I was cold so I wasn't out very long -- and these images have had no post-processing other than default raw conversion, resize and save for web. All were shot without a tripod, with the camera sitting on something. The settings for all three were ISO 800, f1.8, 25 sec.

Next time I'll take my tripod and remember to use the timer (many were spoiled by shake as I pressed the button). I'll also buy a cheap stop watch and use bulb mode to give a longer shutter speed so a lower ISO can be used. But that was the intention when I went -- to know what I needed to do next time to make it better.

The reason I'm posting them is that I have some questions on how to do this better. Here's a sample:



the questions
In all of them, so some degree, in the upper left hand corner there is a purple glow -- What is it? what causes it? ... and, most importantly, how do I prevent it?

In the last one, there are 3 vertical curved stripes (top, middle-right). This is the only image of the set they appear in. If it's important, it is the southern sky. What are they?

David

/edit: clarity


Great pics but when I take night long exposure I want it to look more like night that daytime with stars. Bear darkened one for you and that makes it look more realistic. Try putting the ISO back to 100 or 200 and let the timers cook a little more if needed. If there is any ambient light I usually go f18-20 ISO 100-200 and let it cook for as long as needed based on lights and illumination. No expert and yours are great. COngrats, hope you work the purple haze issue.
01/31/2006 01:34:18 PM · #19
Here's a couple of night shots I did recently:

45 minutes, with the focus screwed up 'past' infinity :(


15 minutes


couple of minutes, mainly to get the clouds moving


Message edited by author 2006-01-31 13:34:42.
01/31/2006 01:37:58 PM · #20


Only real available light was the bright fullmoon. 30 second exposure with f11. Used ISO 200 to minimize noise caused by long exposure. I was really happy to notice there really was none. Didn't use mirror lock as D50 doesn't support it (as far as I know9. Used "self-timer" (at 2secs) to avoid camera shake.
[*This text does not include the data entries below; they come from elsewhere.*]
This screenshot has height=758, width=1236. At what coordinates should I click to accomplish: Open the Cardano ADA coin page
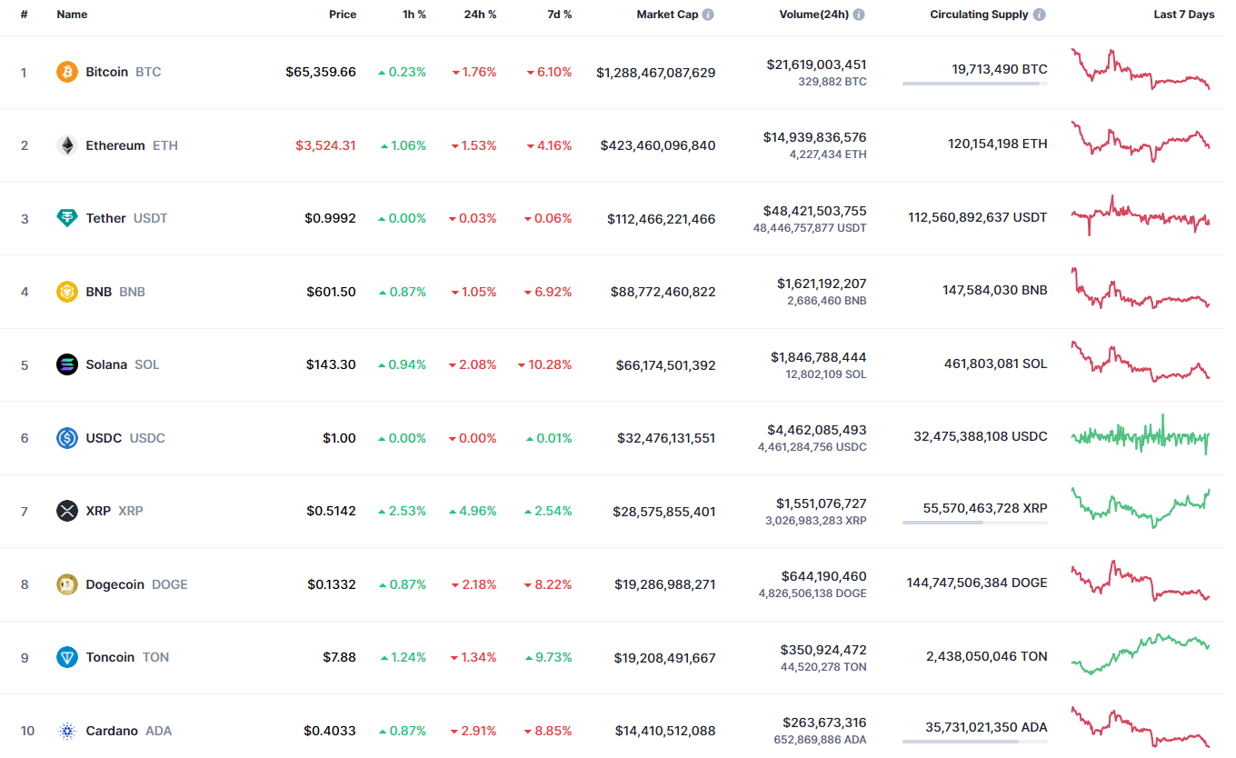coord(112,731)
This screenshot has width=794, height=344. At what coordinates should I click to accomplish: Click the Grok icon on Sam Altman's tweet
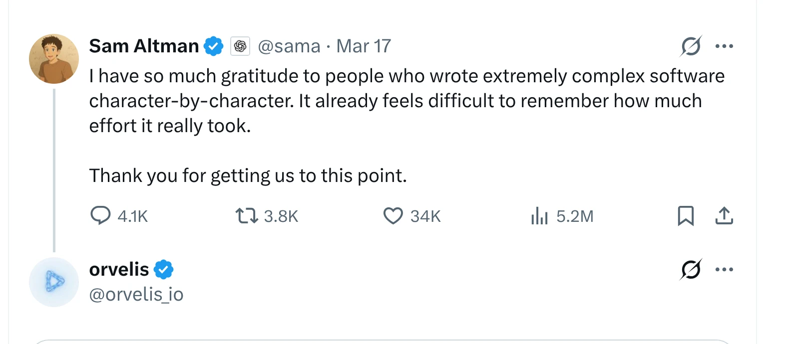(x=691, y=46)
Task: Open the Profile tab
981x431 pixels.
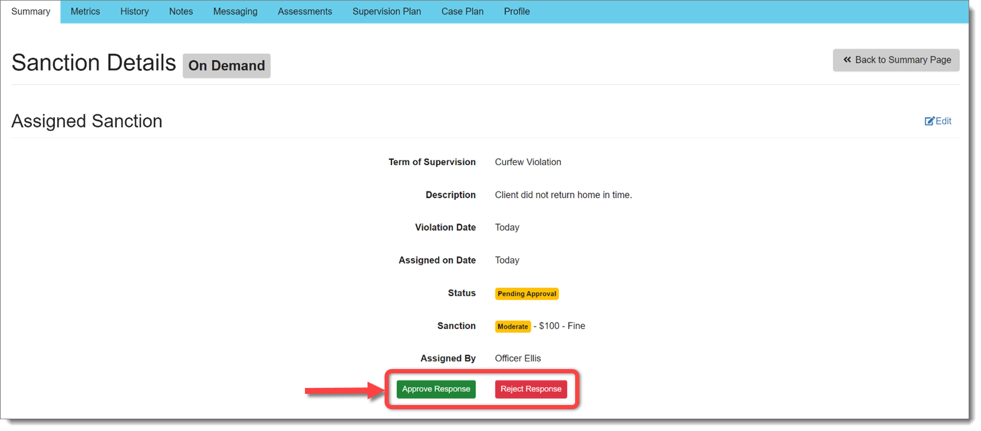Action: pyautogui.click(x=516, y=12)
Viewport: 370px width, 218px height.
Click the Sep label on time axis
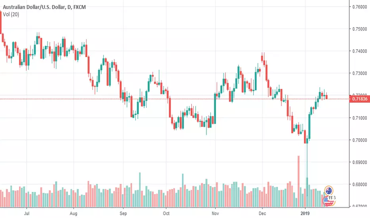(x=123, y=213)
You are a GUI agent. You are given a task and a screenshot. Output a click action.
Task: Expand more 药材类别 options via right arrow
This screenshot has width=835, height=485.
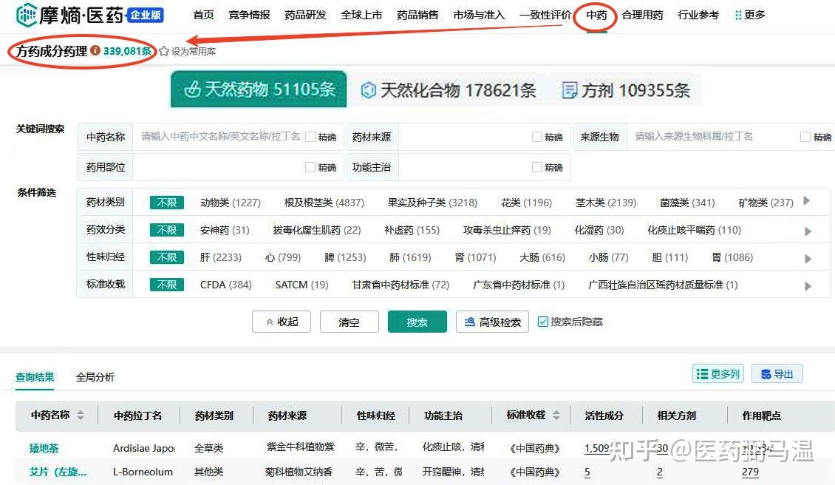(x=808, y=201)
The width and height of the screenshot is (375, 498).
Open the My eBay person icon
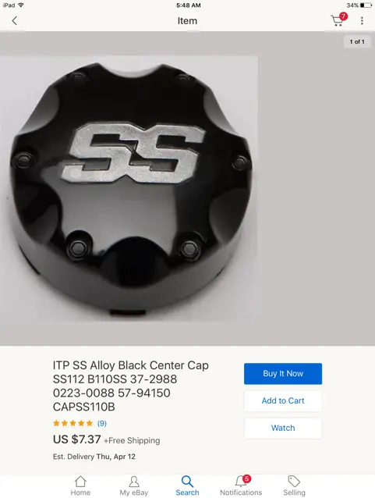pos(134,482)
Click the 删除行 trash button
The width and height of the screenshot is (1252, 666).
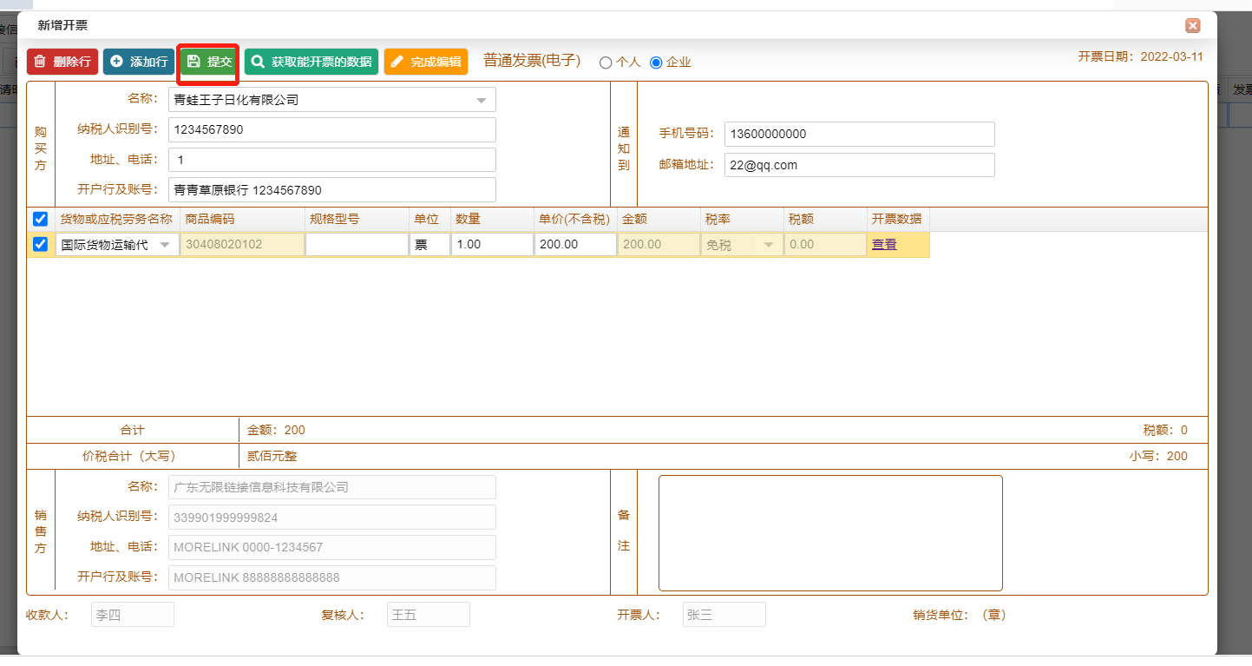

Oh yeah, good tripod is mandatory for this long exposures. And like somebody already said, you need a remote to really experiment with the Bulb-mode.

Hope I was helpful for once. :)
01/31/2006 01:46:59 PM · #21


That was 800ISO f5.6 and 30 seconds.

Ive noticed with the D-70 anything over 1-2 minutes your sensor will start heating up causing the purple area on the picture.
01/31/2006 01:50:27 PM · #22
Originally posted by wsteyn:

Hi David - maybe some bad news. I've found exactly the same thing

About 11 minutes exposure at F8 ISO200, exactly the same glow, exactly the same place.
I noticed it on some previous shots and tried to close every hole, but it remained there.
My brother-in-law did some star-trails with his D70 over the week-end, will check with him if he's seen the same thing.


This one has it as well:



It is only a 30s exposure, +2EV in raw conversion. And it was cold enough to cool down the camera. :)
Shot from a monopod that I pushed 60cm into the snow. Just to try this moonlit stuff out, I was there for the aurora, but there wasn't any. :(

This is unacceptable from Nikon, they should give us all a D200! :)

01/31/2006 02:03:53 PM · #23
Turn on long exposure noise removal. It may help.

Nick
01/31/2006 02:09:46 PM · #24
Originally posted by Nikolai1024:

Turn on long exposure noise removal. It may help.

Nick


Eeek, just don't do that on a Canon camera on a _long_ exposure. The camera will shoot for twice the exposure time, once to expose, once to shoot the dark frame.

15m exposures become 30m and so on.
01/31/2006 02:12:06 PM · #25
Originally posted by Gordon:

Originally posted by Nikolai1024:

Turn on long exposure noise removal. It may help.

Nick


Eeek, just don't do that on a Canon camera on a _long_ exposure. The camera will shoot for twice the exposure time, once to expose, once to shoot the dark frame.

15m exposures become 30m and so on.


So is Nikon but that should remove noise generated by the sensor.